Hanya Drew senantiasa bergeming, tetapi Sha bisa melihat kekaguman dari mata hitam lelaki penuh binar itu tak redup. Ketika lagunya berakhir, orang-orang menyorakinya dengan tepuk tangan keras. Di seberang, Sha melirik dengan was-was pada Drew. Lelaki itu meneguk minuman tanpa melepaskan pandangan dari Sha.

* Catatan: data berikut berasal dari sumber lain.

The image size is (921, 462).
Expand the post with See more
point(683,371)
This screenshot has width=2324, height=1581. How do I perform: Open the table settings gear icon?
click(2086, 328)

"Sha, aku bisa minta kamu bernyanyi lagi?" Alby menaikkan telunjuk. Wajahnya memelas.

Akan tetapi, wajah Sha kini sudah memerah. "Gantian dong, aku yang pengin dengerin kamu nyanyi."

"Enggak bisa, nanti kamu jatuh cinta sama aku."

Detik itu juga, tiga perempuan meneriaki Alby. Sementara Sha terusik oleh getaran ponselnya. Dia membuka chat dari Drew.

Interested with your brilliant voice.

Sungguh, perasaan was-was yang sempat membelenggu Sha begitu saja memudar. Kini, dia mati-matian agar tak menunjukkan raut senangnya pada Drew.